Most of Father works like that. It reels you in then brushes you off; it listens to you cry when you’re having a hard time then it writes a song about you; it’s intimate one minute and detached the next. Short, simple, pretty songs like “Love Like a River” or “Magic” work under the assumption that music is more furniture than art -- anonymous products that follow rules to produce intended effects. Here, Owens sounds like he’s consciously trying to replicate the charming pop-rock of '60s and '70s radio: the Monkees, the Lovin Spoonful, the Turtles -- bands who weren’t going to complicate your life with problems or ideas. But other parts of the album -- “Vomit,” “My Ma” and “Forgiveness” -- are the musical equivalent of therapy; hot, six- and eight-minute-long confessions that unravel in guitar noise and gospel singers; songs anchored by lines so blunt and artless it seems rude -- not to mention embarrassing -- to even transcribe them. And then there’s "Just a Song" and "Alex," songs where Owens comes off like the melancholy observer, the guy who never steps out of his situation because he’s never really stepped into it. "Alex has a band," he sings cooly, “so who cares about war? If somebody out there dies, well who cares?” It’s a portrait, and probably a familiar one: the artist who comforts himself in a self-made, self-contained world.

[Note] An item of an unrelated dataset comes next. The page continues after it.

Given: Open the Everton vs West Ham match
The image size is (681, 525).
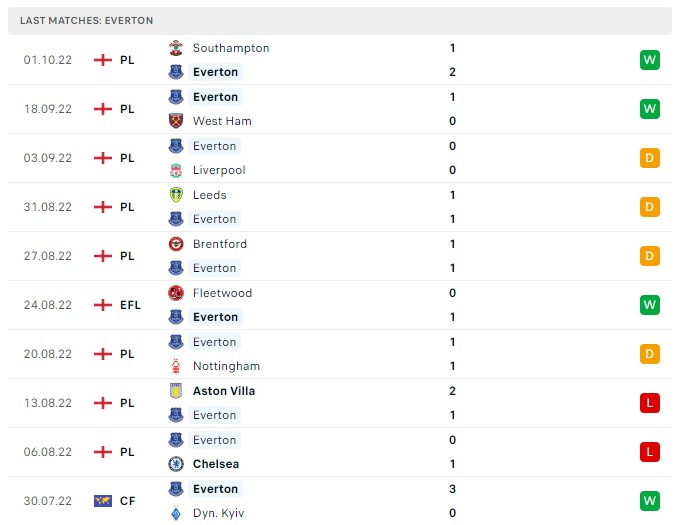Looking at the screenshot, I should (x=340, y=109).
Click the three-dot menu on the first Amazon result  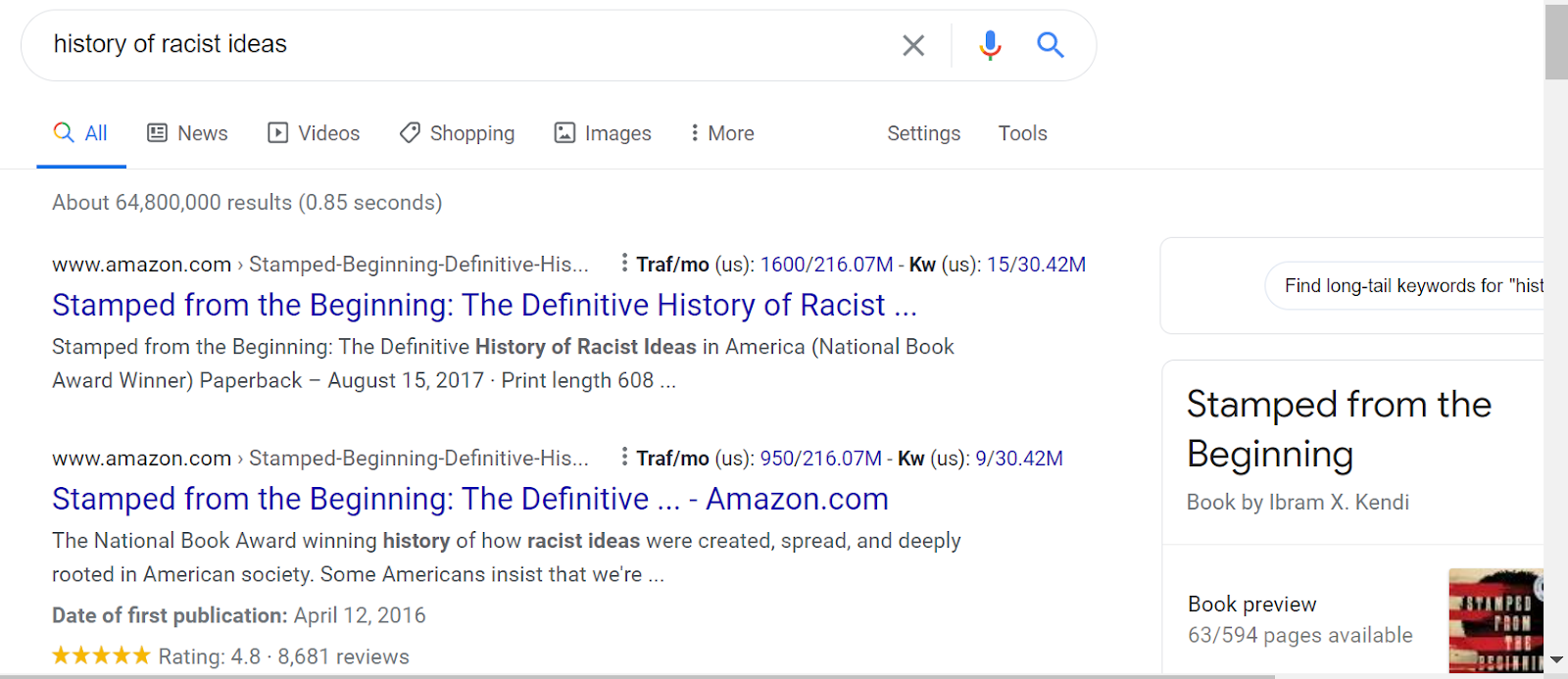coord(624,263)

When Girls released Album in 2009, there was a lot of talk about Owens’ own troubled life: raised in a cult, bounced around from place to place, never went to school, and was ostensibly rescued by a multi-millionaire while living as a stoned gutterpunk in San Antonio. Whether the confessional songs are about him or not is, in 2011, irrelevant. He’s constructed an identity whose biggest draw is how self-contradictory it is. Some days, Owens believes in the healing power of music. Other days, he just wants to, but can’t.
I was born in 1982. Call us Generation Y, the Millenials, Echo Boomers. We were suckled on irony. We were suckled on the idea that everything under the sun had already been done. We’re marked both by detachment and by a tendency to prolong adolescence: We want everything to be simple and warm, like when we were kids, but we know it can’t be. We watched satires like The Simpsons and Seinfeld -- shows that were self-aware; shows that might borrow from some earlier cultural moment -- I Love Lucy, maybe -- to make a little joke, but also to reach a particular emotional tone we’re all familiar with.
Father works the same way. “Vomit” wants to reach out and pierce our hard hearts; “Alex” is all hard-heartedness. We know that the gospel breakdowns are corny, but we’ve also probably all had the experience of collapsing in the arms of someone who, like, really understands -- and then we’ve probably had the experience of downplaying it later.
Owens is smart about picking his clichés and even smarter about arranging them. At best, one song on Father might make you question the feeling you had while listening to the song that came before it. But is it an intellectual exercise? No. It sounds like Owens knows what he’s doing, but most of what he’s doing is coming from the heart. What makes Father brilliant, or at least painfully real, is that Owens has the guts to show just how fucked up and deluded his heart can be.
Father, Son, Holy Ghost is out now via True Panther Sounds.